## Your goal
Could you reproduce the discussion about Greece and Rome between "Is it perhaps" and "and learning.", inclusive, swapping "intellectuals" for "scholars"?

---------- Excerpted text ----------

Thanks
Dave
The two examples you give both sound right to me. And that's
corroborated by trying them the other way around, when they sound very
wrong.
However, Rome conquered Greece despite "Pyrrhic victories".
Is it perhaps older culture first?
Ed
Andy
It's difficult to say that Greece dominated the Roman world; apart from,
that is, a few intellectuals who were bowled over by Greek literature
and learning.
Most Romans regarded Greeks a shifty characters to be treated with great
suspicion.
And the Roman pragmaticism that invented the arch and concrete rather
looked down on Greek theorising.
Ed
Andy
It's not that long ago when people thought the Venus de Milo was
beautiful, that it was a Greek original, and that ancient Greek statues
had stood unpainted bare marble; similarly for temples etc. And, of
course, they got their ancient history from old Hellenophiles like
Cicero, Horace and other classical writers.
We know differently; we've done more scientific research into the past;
we've seen the old slums of Pompeii. And when we read in Cicero that he
was called a "Graeculus" when he was younger, well, we know that was a
pejorative term rather than praise for his love of culture.

---------- Record extracts ----------

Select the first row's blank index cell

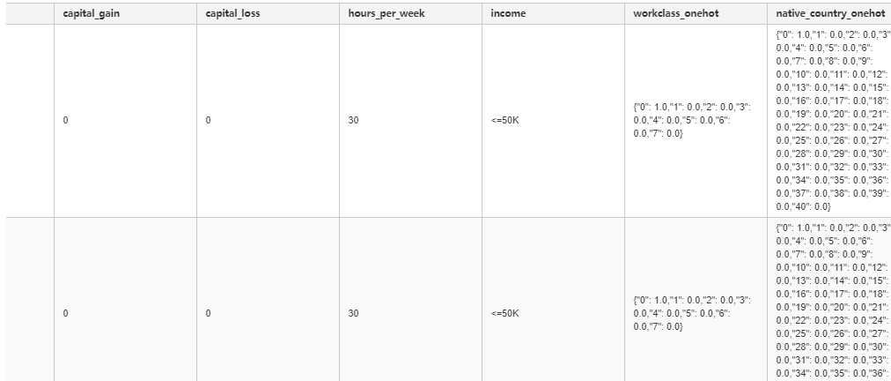click(x=30, y=121)
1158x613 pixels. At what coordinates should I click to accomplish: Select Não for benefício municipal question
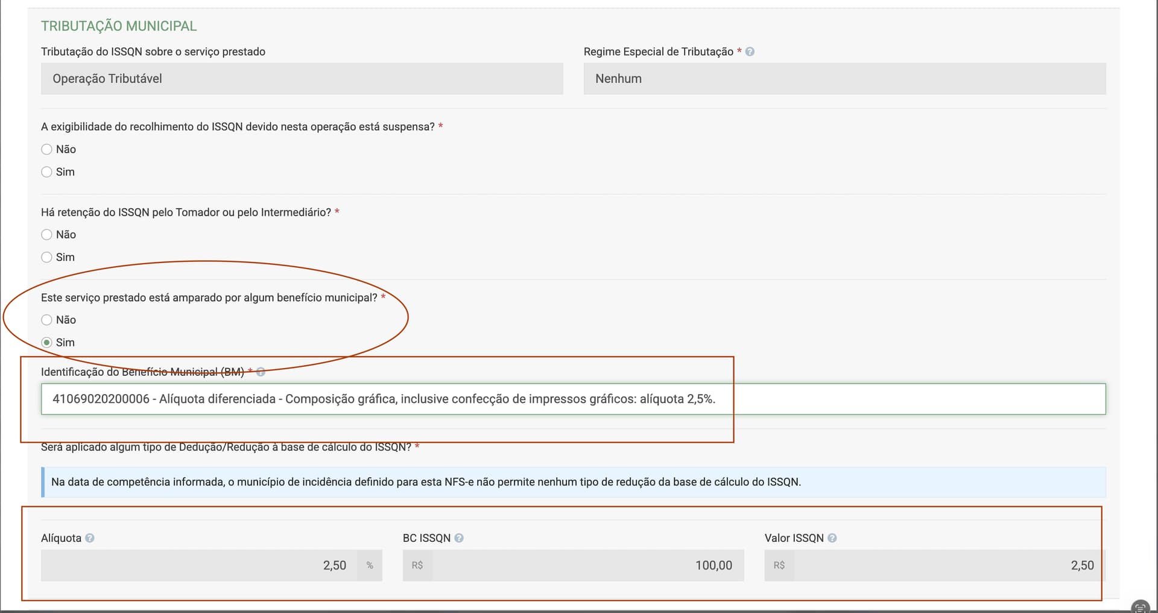pyautogui.click(x=46, y=320)
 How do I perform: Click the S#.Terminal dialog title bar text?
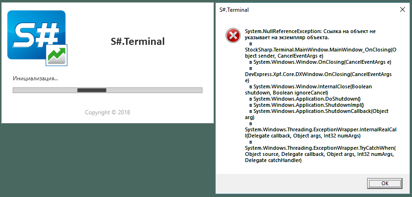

----------

## Output for this task
Is it perhaps older culture first?
Ed
Andy
It's difficult to say that Greece dominated the Roman world; apart from,
that is, a few scholars who were bowled over by Greek literature
and learning.